Day 78 Alcohol Free
It’s silent and the dog is snoring. This makes me chuckle, not a bad start to the day.
The Yoda Bit
What follows is a bit of rambling, I think it makes sense. Let me know if I missed my point, or if my point isn’t obvious.
I’ve been doing a lot of trying. Trying this, trying that. Seeing what sticks. Thinking a whole lot, not just accepting at times I just need to stop and do.
A rolling stone gathers no moss
It’s easy to be the rolling stone, but I’d like to gather a bit of moss (knowledge, progress, learning). I can keep on moving on to the next thing, without really absorbing what I am doing right now. But that isn’t really productive. It’s a lot of energy wasted, with only snippets learned.
I think it is time to get out of my head and start doing. Do the damn thing for a period of time before I make my mind up on its success/failure, before I move on quickly without having learned.
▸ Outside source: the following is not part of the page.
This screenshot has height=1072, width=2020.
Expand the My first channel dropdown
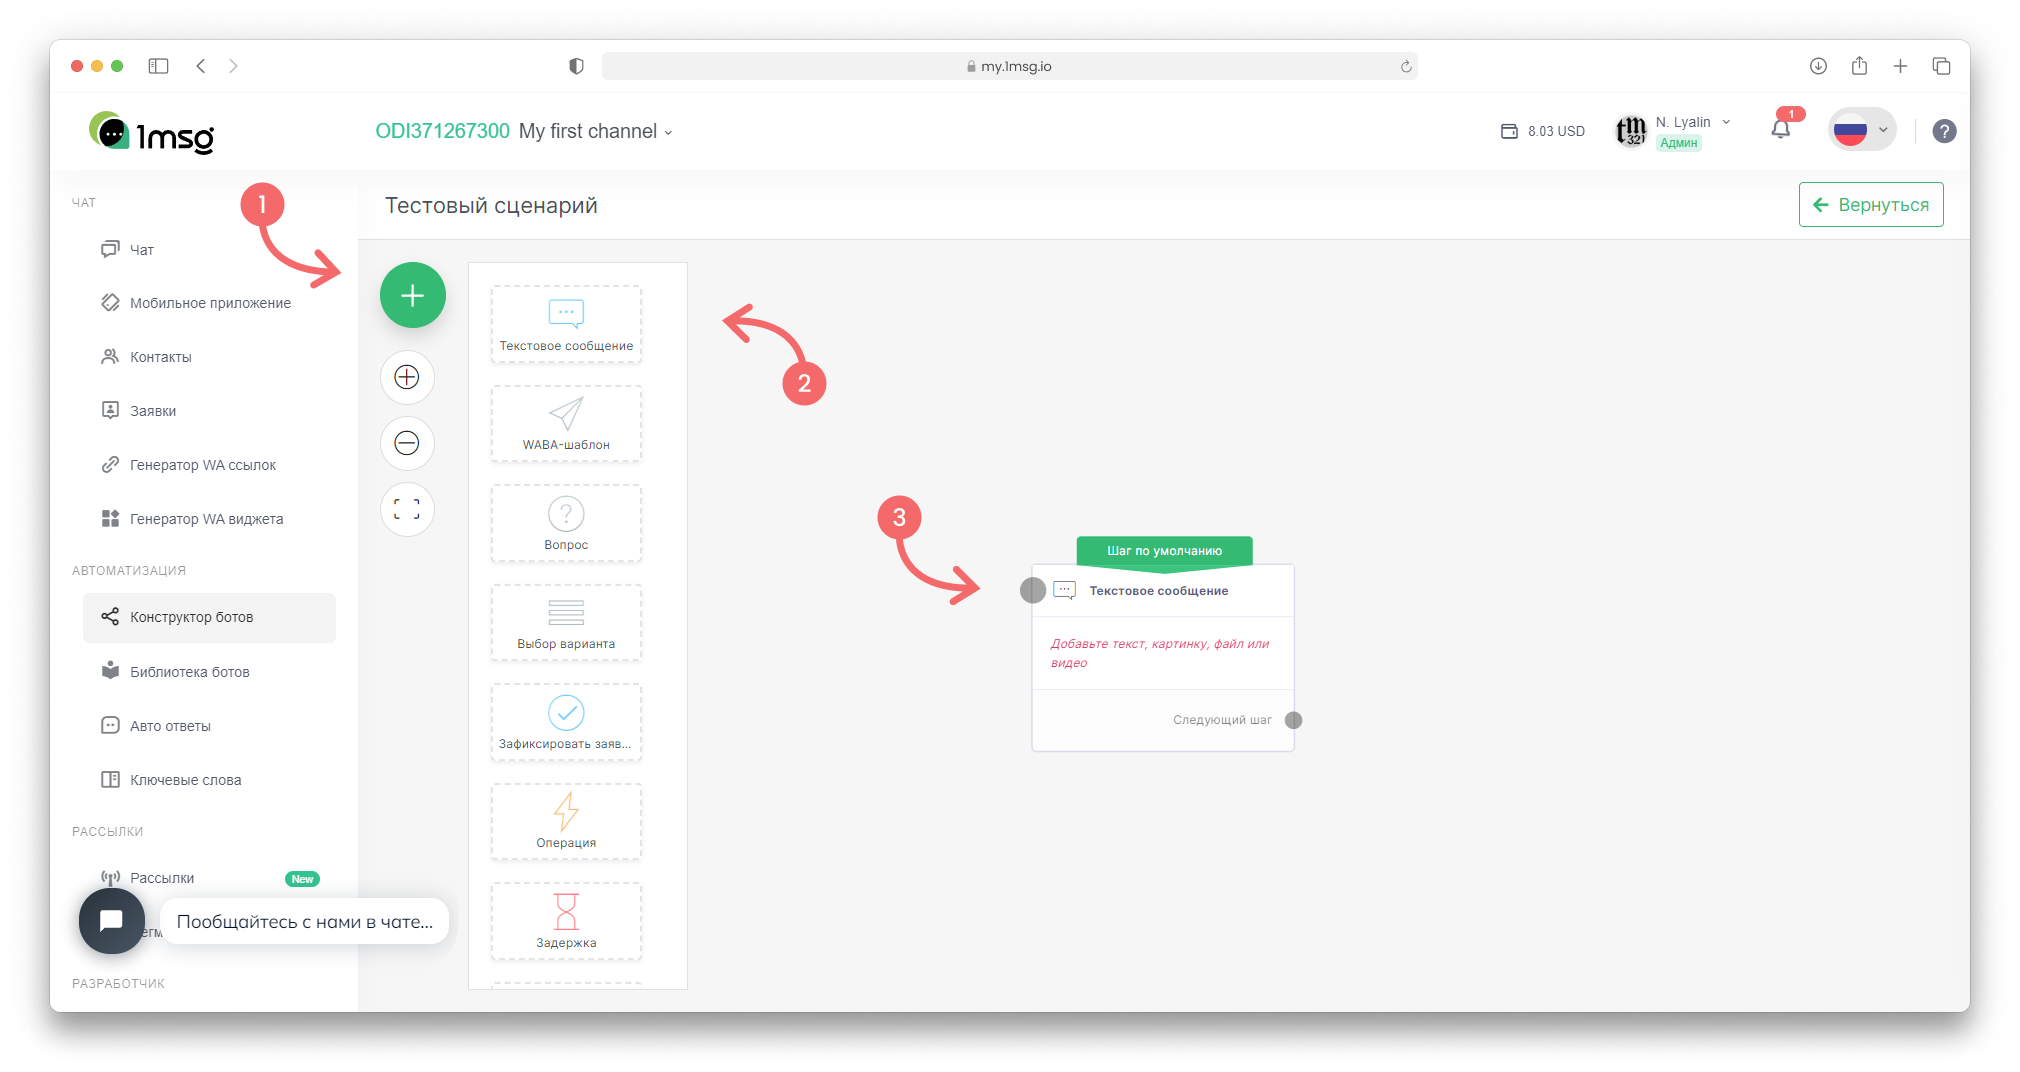point(596,132)
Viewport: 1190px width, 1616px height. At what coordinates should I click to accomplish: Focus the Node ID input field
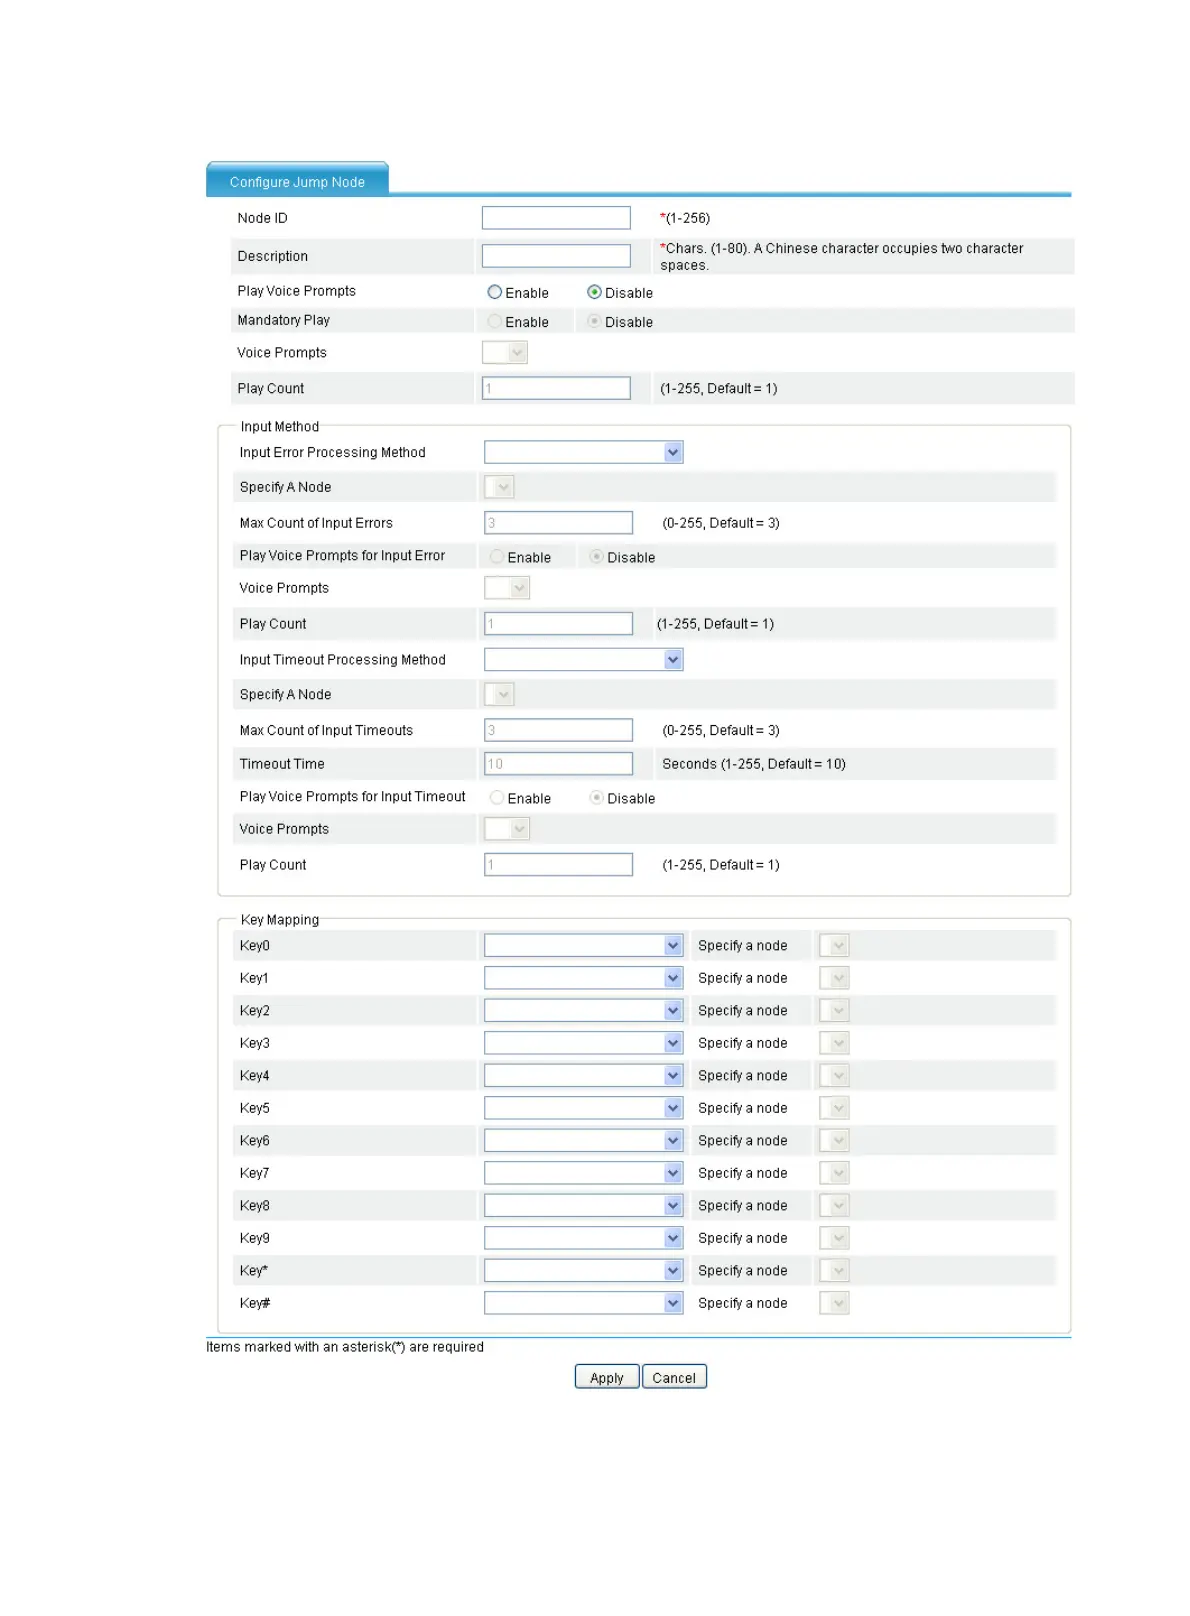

While I am doing those though, I am going to learn too. I want to get better at meditation/mindfulness. At the moment I am aware that I know next to nothing. Soundbite knowledge from several different books. I need to do some proper reading on the subject. Also learn as I do.
I also want to address my relationship with food. Currently working through The Kindness Method book and its various exercises. Again, doing and not just thinking/trying. Its a process, I just have to trust and keep doing it.